• [Dataset items]
━━━━━━━━━━

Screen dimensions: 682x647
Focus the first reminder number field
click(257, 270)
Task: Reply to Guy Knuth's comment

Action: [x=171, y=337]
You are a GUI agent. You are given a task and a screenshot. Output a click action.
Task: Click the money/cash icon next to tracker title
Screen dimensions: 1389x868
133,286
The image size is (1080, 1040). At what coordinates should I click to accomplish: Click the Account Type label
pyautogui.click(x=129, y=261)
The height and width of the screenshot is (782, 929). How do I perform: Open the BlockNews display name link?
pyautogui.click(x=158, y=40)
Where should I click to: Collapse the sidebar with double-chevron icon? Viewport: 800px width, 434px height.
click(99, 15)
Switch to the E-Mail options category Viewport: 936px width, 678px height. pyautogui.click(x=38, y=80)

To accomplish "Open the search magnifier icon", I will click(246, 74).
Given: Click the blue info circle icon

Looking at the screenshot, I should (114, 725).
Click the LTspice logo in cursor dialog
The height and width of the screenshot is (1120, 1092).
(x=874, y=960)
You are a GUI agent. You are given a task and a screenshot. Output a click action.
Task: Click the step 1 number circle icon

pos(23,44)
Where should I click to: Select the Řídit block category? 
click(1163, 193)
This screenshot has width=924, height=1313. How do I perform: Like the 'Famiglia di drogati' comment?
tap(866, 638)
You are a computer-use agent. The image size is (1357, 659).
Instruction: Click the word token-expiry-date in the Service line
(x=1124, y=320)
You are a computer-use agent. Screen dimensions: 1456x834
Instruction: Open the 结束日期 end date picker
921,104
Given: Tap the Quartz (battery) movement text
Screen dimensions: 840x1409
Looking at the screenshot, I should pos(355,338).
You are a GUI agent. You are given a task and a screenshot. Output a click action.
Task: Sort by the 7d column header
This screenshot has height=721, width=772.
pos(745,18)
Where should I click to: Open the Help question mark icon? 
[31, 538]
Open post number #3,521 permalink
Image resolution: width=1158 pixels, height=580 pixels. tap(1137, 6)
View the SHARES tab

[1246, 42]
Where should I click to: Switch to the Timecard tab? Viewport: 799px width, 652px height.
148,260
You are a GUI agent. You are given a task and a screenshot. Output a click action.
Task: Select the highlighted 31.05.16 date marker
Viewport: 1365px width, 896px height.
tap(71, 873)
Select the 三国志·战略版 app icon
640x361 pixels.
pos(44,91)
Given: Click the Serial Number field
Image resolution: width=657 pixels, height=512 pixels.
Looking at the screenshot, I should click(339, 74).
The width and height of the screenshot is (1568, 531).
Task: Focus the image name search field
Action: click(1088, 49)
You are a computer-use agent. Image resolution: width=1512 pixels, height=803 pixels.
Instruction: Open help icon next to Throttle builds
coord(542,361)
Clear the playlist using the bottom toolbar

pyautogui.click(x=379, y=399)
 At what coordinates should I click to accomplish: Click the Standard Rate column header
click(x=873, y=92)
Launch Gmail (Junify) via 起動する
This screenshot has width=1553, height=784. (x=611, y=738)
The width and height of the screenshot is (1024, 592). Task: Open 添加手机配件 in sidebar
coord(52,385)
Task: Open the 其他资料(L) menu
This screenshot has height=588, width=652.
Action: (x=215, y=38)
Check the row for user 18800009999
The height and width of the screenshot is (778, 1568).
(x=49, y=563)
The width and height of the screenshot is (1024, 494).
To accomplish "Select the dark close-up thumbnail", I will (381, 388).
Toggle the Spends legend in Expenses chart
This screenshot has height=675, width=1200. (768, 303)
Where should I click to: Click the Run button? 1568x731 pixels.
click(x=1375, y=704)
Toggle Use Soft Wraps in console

━━━━━━━━━━

• [Problem description]
Using the records above, gather all lines where the string "will" is present.

• [Problem solution]
To accomplish "Open the search magnifier icon", I will click(246, 74).
To accomplish "Select the dark close-up thumbnail", I will (381, 388).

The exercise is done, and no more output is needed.